Der neue Radeberger-Chef Niels Lorenz äußerte sich nicht zu den Kartellstrafen wegen illegaler Preisabsprachen, die den Braukonzernen Radeberger und Carlsberg nach Brancheninformationen noch bevorstehen. Mehrere Konkurrenten haben bereits Kartellbußen von zusammen 106 Millionen Euro akzeptiert.
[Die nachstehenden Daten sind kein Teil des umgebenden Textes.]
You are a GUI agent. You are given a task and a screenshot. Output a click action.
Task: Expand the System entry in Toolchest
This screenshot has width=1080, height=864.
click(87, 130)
Radeberger hat sich bislang öffentlich nicht zu den Vorwürfen geäußert.

Die Brauereien stünden weiter unter hohem Kostendruck. Die anstehende Fußball-WM könne dem Biermarkt Impulse geben, wenn die deutsche Mannschaft weit komme. Wichtiger für den Absatz sei aber das Wetter.

In der Vorwoche hatte bereits die Bitburger-Gruppe mit Marken wie König Pilsener, Licher, Köstritzer und Wernesgrüner ihre Zahlen veröffentlicht. Die Braugruppe hatte 2013 leicht an Umsatz eingebüßt. Insgesamt setzten die Brauer mit 770 Millionen Euro 0,5 Prozent weniger um als im Vorjahr, hieß es. Der Absatz ging um knapp 0,3 Prozent auf 7,47 Millionen Hektoliter zurück. Von der Marke Bitburger wurde mit gut vier Millionen Hektolitern gleich viel wie 2012 verkauft.